Not that the Merrion St bookkeepers are wrong on costs. Having a robust national cyber defence capacity will cost a lot of money, particularly if we hope to attract and retain people with the highly specialised and transferable skillsets required.
Doing that would mean reversing the flow of qualified personnel out from the defence forces and towards the private sector, attracted by higher salaries and better career prospects.
It will also mean making tough decisions on co-operating with our European partners on cyber defence. Ireland is only involved in one of PESCO’s 46 projects – it is a very important one on upgrading maritime surveillance, but we have opted not to participate on any of PESCO’s four cyber defence projects, including the Cyber Rapid Response Teams (CRRTs) project that enables member states to help each other to ensure a higher level of cyber resilience and collectively respond to cyber incidents.
We do have a choice – having a modern cyber defence capacity costs money but, as the HSE and Department of Health attacks show, not having one also costs.
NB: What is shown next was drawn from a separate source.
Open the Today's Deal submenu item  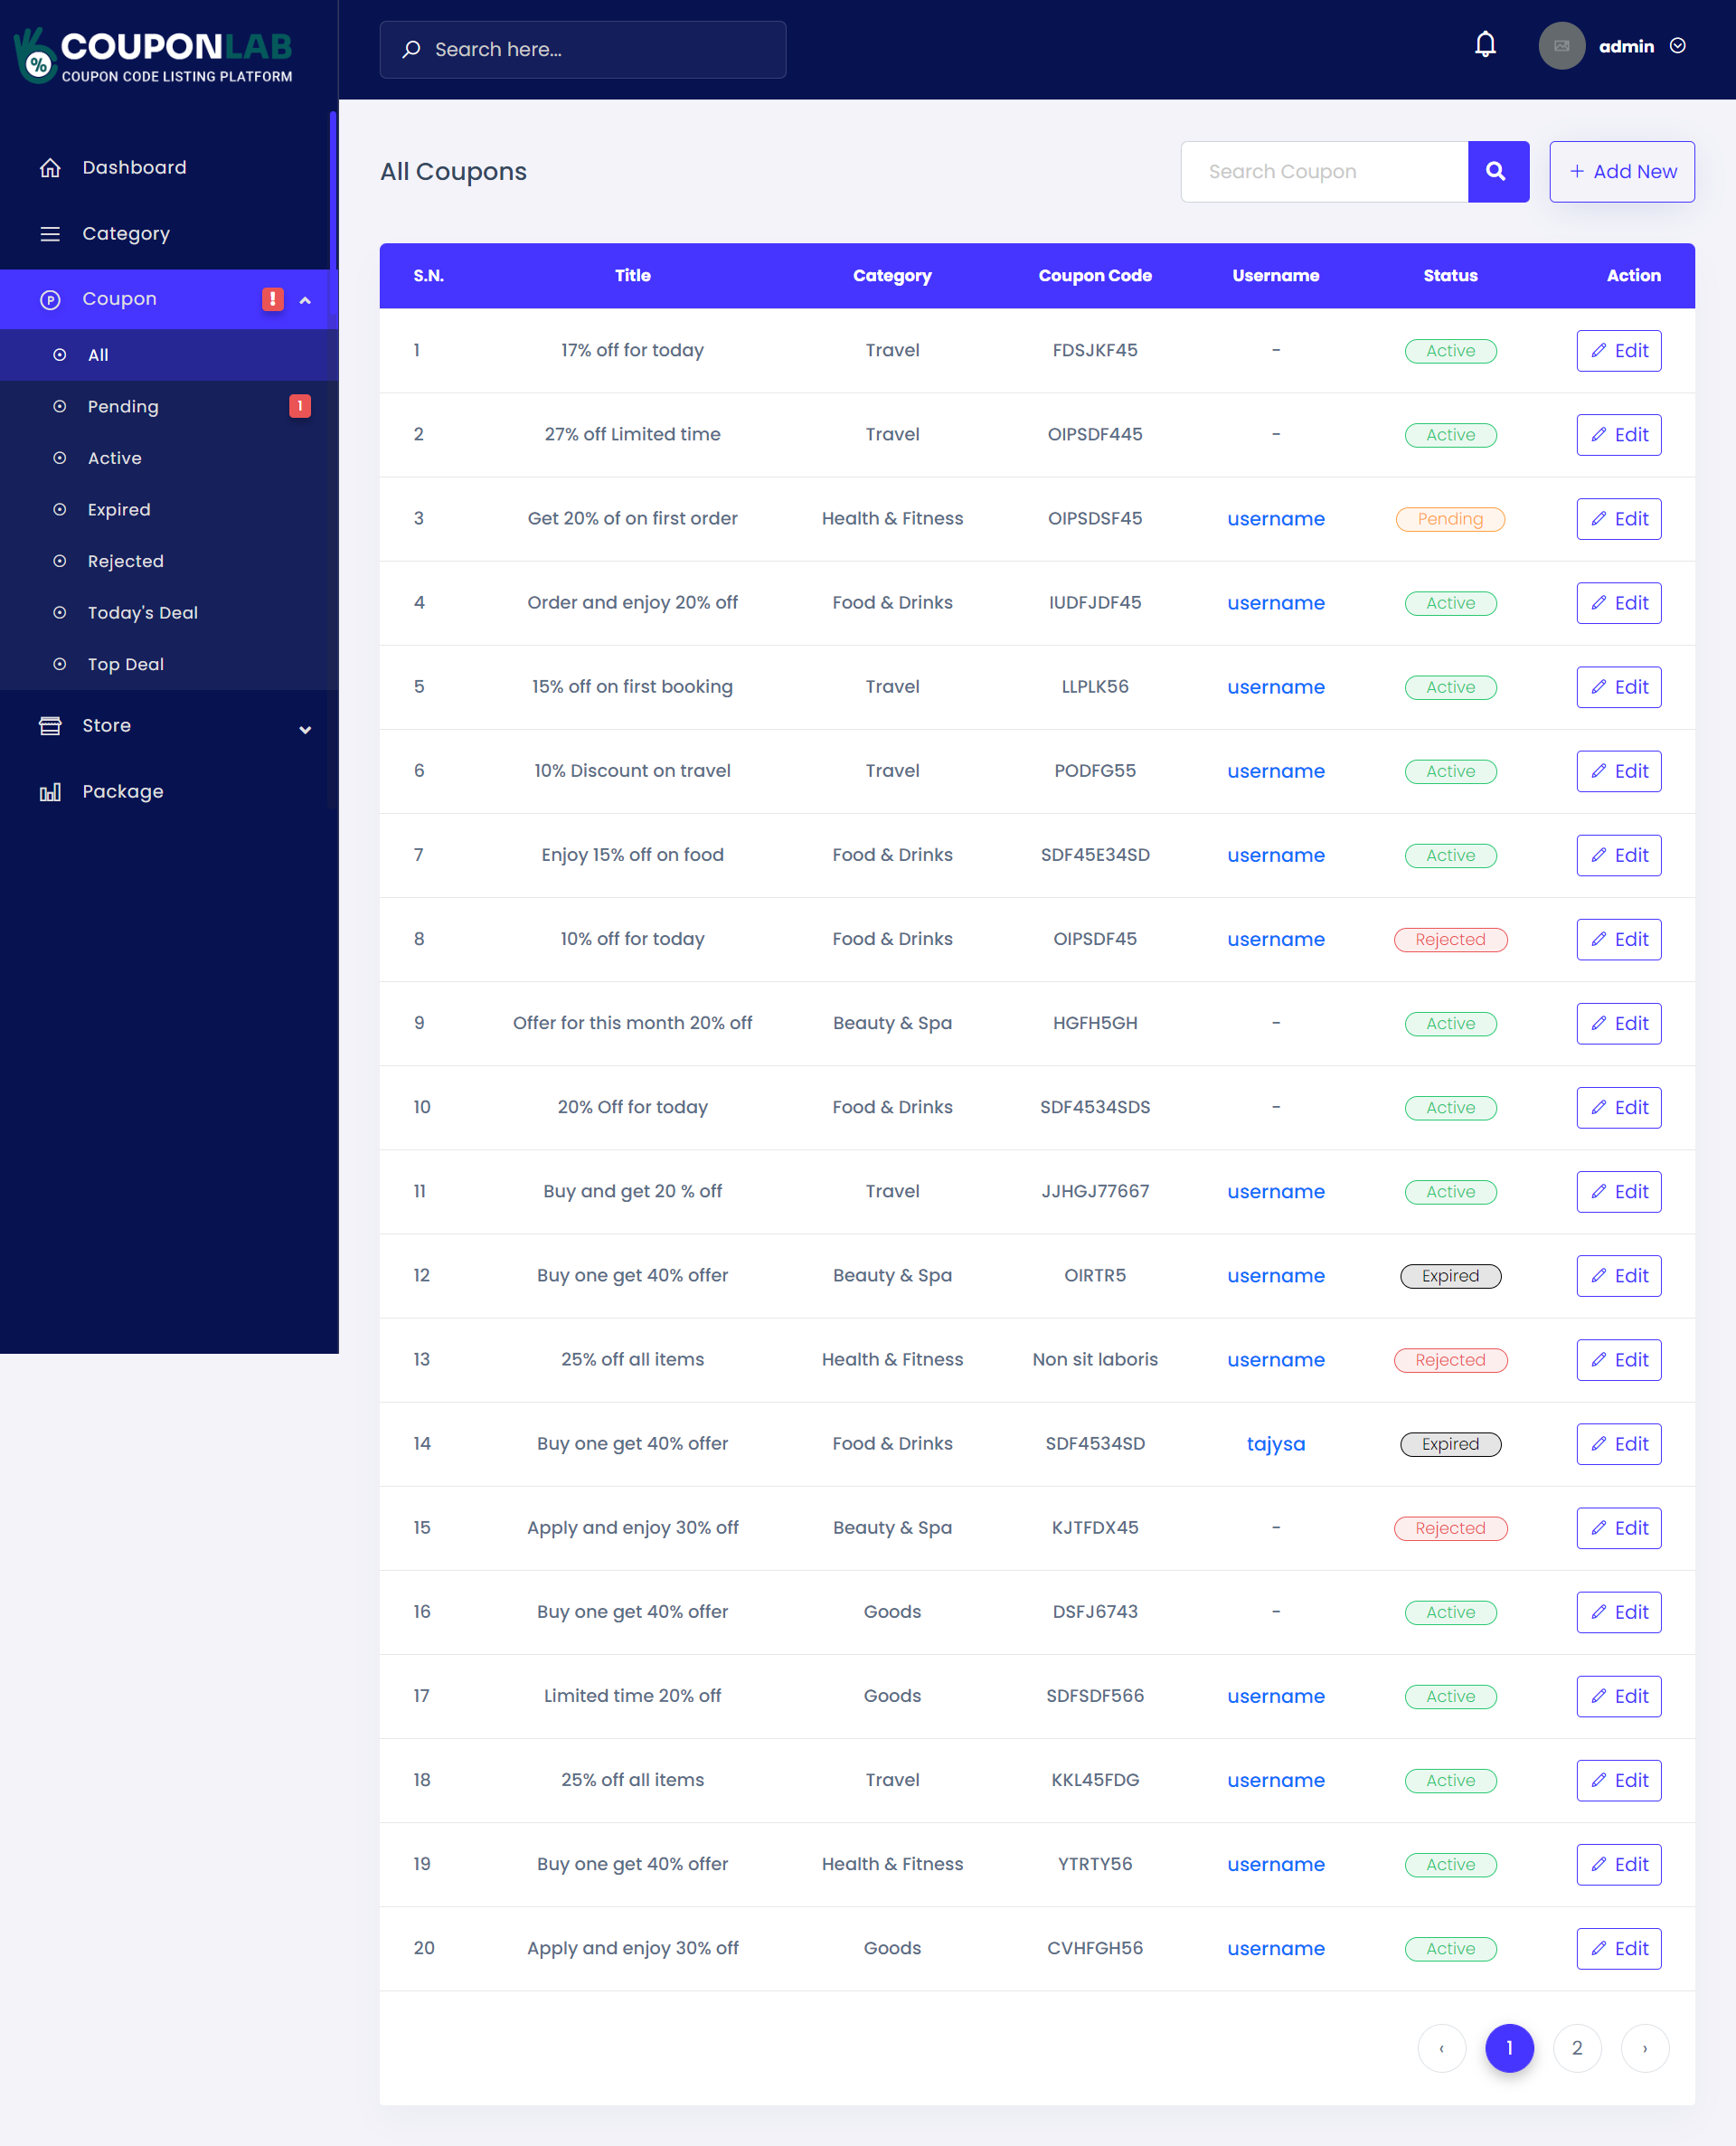(142, 612)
Remember, the two attacks I am talking about here are only the latest of an increasing series of attacks.
Up to now, the Irish state has followed Homer Simpson’s “Can’t someone else do it?” slogan from his stint as Sanitation Commissioner, and effectively relied on private militias, in the form of private security firms protecting the digital assets of IT giants like Google, Apple, Facebook etc.
Government has assumed that these big tech companies would more likely be the targets of malevolent cyberattacks, than it would.
But it forgot that those behind these attacks, be they criminal gangs or hostile foreign governments will attack our weakest spots, not the stronger ones. (See this Reuters report on how Russian intelligence agency and Chinese spies were behind cyberattacks on the European Medicines Agency (EMA) last year)
Irish government policy over the past few years has effectively turned our critical national infrastructure into a soft target for bad actors. But Ireland is home to more than its own vital infrastructure. Around three quarters of all transatlantic cables* in the northern hemisphere pass through or near Irish waters, mainly along the South West coastline.
This matters as over 95% of all global data still passes along cables laid on the ocean floor. Despite all our talk of the “cloud” satellites still only account for a tiny percentage of global data transmission. This leaves Ireland, an Island that has successfully grown a digital economy, with the most to lose if those cables are attacked or damaged.
Fixing Ireland’s cyber defence problem is going to cost money – not fixing it will cost a lot more.
* For a better explanation of their critical importance please read the Chapter entitled: Patrolling Below The Horizon: by the Irish Naval Operations Command’s Lt (NS) Shane Mulcahy, in the 2019 Defence Forces Review. Indeed, check out the Defence Force Review archive for several more detailed articles on how Ireland could deliver an effective cyber defence capacity.